--- Begin Available records ---

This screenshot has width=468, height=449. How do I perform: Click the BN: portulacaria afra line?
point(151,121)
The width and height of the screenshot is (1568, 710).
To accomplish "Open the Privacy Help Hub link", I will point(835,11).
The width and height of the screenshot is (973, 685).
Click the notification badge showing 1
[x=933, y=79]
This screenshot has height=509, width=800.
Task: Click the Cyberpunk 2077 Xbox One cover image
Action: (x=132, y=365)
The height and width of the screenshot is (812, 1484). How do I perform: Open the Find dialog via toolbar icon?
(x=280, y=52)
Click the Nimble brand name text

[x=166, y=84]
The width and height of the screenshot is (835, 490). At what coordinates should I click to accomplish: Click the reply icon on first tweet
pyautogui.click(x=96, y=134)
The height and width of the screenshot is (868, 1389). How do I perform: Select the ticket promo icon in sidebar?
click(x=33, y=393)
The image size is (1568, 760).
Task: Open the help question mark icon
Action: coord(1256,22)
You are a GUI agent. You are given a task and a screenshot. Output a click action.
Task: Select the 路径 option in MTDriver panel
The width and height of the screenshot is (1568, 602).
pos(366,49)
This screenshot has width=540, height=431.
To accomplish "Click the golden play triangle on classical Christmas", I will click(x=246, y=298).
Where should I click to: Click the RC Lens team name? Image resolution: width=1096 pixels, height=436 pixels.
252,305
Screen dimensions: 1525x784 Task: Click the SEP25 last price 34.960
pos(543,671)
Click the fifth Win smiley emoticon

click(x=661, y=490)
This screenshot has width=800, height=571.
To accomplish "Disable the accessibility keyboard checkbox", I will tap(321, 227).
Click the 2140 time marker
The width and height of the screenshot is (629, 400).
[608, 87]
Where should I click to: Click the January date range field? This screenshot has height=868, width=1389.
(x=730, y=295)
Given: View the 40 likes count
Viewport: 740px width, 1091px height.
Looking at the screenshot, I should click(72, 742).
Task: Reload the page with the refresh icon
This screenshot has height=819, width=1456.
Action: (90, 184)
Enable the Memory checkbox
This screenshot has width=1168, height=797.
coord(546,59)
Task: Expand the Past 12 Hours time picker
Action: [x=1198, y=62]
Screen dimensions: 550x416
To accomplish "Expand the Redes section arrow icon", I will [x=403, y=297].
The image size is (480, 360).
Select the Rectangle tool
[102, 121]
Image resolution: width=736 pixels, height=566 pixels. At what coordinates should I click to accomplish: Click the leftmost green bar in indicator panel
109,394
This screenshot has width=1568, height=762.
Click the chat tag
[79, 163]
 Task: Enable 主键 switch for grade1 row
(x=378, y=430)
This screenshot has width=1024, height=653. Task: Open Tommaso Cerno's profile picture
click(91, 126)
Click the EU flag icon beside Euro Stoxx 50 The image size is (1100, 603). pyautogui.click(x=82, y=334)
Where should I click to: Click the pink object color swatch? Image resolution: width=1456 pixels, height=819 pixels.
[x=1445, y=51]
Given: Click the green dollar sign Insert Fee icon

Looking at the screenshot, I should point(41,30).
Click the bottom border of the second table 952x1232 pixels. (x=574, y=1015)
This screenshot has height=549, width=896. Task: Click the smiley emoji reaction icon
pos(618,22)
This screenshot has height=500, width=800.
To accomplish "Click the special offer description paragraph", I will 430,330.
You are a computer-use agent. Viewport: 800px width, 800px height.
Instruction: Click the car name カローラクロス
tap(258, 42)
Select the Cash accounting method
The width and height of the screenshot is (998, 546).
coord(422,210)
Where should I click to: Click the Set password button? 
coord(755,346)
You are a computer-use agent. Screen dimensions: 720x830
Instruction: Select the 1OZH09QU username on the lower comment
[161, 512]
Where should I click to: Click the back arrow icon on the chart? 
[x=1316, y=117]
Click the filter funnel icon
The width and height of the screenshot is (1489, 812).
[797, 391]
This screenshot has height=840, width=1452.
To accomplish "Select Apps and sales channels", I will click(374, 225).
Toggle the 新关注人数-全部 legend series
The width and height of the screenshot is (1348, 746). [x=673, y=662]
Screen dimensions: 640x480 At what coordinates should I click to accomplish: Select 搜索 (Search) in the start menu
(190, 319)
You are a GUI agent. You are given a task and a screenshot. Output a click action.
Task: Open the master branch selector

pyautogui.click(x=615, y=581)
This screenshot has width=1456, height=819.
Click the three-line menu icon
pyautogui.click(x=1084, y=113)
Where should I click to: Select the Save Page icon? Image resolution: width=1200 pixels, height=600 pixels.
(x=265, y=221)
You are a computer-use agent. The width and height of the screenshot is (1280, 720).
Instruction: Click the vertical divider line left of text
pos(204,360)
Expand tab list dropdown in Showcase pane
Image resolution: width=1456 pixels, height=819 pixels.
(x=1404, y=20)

--- End Available records ---

Copy all of the records above word for word.

### Solution for this task
This screenshot has width=468, height=449. How do I perform: Click the BN: portulacaria afra line?
point(151,121)
The width and height of the screenshot is (1568, 710).
To accomplish "Open the Privacy Help Hub link", I will point(835,11).
The width and height of the screenshot is (973, 685).
Click the notification badge showing 1
[x=933, y=79]
This screenshot has height=509, width=800.
Task: Click the Cyberpunk 2077 Xbox One cover image
Action: (x=132, y=365)
The height and width of the screenshot is (812, 1484). How do I perform: Open the Find dialog via toolbar icon?
(x=280, y=52)
Click the Nimble brand name text

[x=166, y=84]
The width and height of the screenshot is (835, 490). At what coordinates should I click to accomplish: Click the reply icon on first tweet
pyautogui.click(x=96, y=134)
The height and width of the screenshot is (868, 1389). How do I perform: Select the ticket promo icon in sidebar?
click(x=33, y=393)
The image size is (1568, 760).
Task: Open the help question mark icon
Action: coord(1256,22)
You are a GUI agent. You are given a task and a screenshot. Output a click action.
Task: Select the 路径 option in MTDriver panel
The width and height of the screenshot is (1568, 602).
pos(366,49)
This screenshot has width=540, height=431.
To accomplish "Click the golden play triangle on classical Christmas", I will click(x=246, y=298).
Where should I click to: Click the RC Lens team name? Image resolution: width=1096 pixels, height=436 pixels.
252,305
Screen dimensions: 1525x784 Task: Click the SEP25 last price 34.960
pos(543,671)
Click the fifth Win smiley emoticon

click(x=661, y=490)
This screenshot has width=800, height=571.
To accomplish "Disable the accessibility keyboard checkbox", I will tap(321, 227).
Click the 2140 time marker
The width and height of the screenshot is (629, 400).
[608, 87]
Where should I click to: Click the January date range field? This screenshot has height=868, width=1389.
(x=730, y=295)
Given: View the 40 likes count
Viewport: 740px width, 1091px height.
Looking at the screenshot, I should click(72, 742).
Task: Reload the page with the refresh icon
This screenshot has height=819, width=1456.
Action: (90, 184)
Enable the Memory checkbox
This screenshot has width=1168, height=797.
coord(546,59)
Task: Expand the Past 12 Hours time picker
Action: [x=1198, y=62]
Screen dimensions: 550x416
To accomplish "Expand the Redes section arrow icon", I will [x=403, y=297].
The image size is (480, 360).
Select the Rectangle tool
[102, 121]
Image resolution: width=736 pixels, height=566 pixels. At what coordinates should I click to accomplish: Click the leftmost green bar in indicator panel
109,394
This screenshot has width=1568, height=762.
Click the chat tag
[79, 163]
 Task: Enable 主键 switch for grade1 row
(x=378, y=430)
This screenshot has width=1024, height=653. Task: Open Tommaso Cerno's profile picture
click(91, 126)
Click the EU flag icon beside Euro Stoxx 50 The image size is (1100, 603). pyautogui.click(x=82, y=334)
Where should I click to: Click the pink object color swatch? Image resolution: width=1456 pixels, height=819 pixels.
[x=1445, y=51]
Given: Click the green dollar sign Insert Fee icon

Looking at the screenshot, I should point(41,30).
Click the bottom border of the second table 952x1232 pixels. (x=574, y=1015)
This screenshot has height=549, width=896. Task: Click the smiley emoji reaction icon
pos(618,22)
This screenshot has height=500, width=800.
To accomplish "Click the special offer description paragraph", I will 430,330.
You are a computer-use agent. Viewport: 800px width, 800px height.
Instruction: Click the car name カローラクロス
tap(258, 42)
Select the Cash accounting method
The width and height of the screenshot is (998, 546).
coord(422,210)
Where should I click to: Click the Set password button? 
coord(755,346)
You are a computer-use agent. Screen dimensions: 720x830
Instruction: Select the 1OZH09QU username on the lower comment
[161, 512]
Where should I click to: Click the back arrow icon on the chart? 
[x=1316, y=117]
Click the filter funnel icon
The width and height of the screenshot is (1489, 812).
[797, 391]
This screenshot has height=840, width=1452.
To accomplish "Select Apps and sales channels", I will click(374, 225).
Toggle the 新关注人数-全部 legend series
The width and height of the screenshot is (1348, 746). [x=673, y=662]
Screen dimensions: 640x480 At what coordinates should I click to accomplish: Select 搜索 (Search) in the start menu
(190, 319)
You are a GUI agent. You are given a task and a screenshot. Output a click action.
Task: Open the master branch selector

pyautogui.click(x=615, y=581)
This screenshot has width=1456, height=819.
Click the three-line menu icon
pyautogui.click(x=1084, y=113)
Where should I click to: Select the Save Page icon? Image resolution: width=1200 pixels, height=600 pixels.
(x=265, y=221)
You are a computer-use agent. The width and height of the screenshot is (1280, 720).
Instruction: Click the vertical divider line left of text
pos(204,360)
Expand tab list dropdown in Showcase pane
Image resolution: width=1456 pixels, height=819 pixels.
(x=1404, y=20)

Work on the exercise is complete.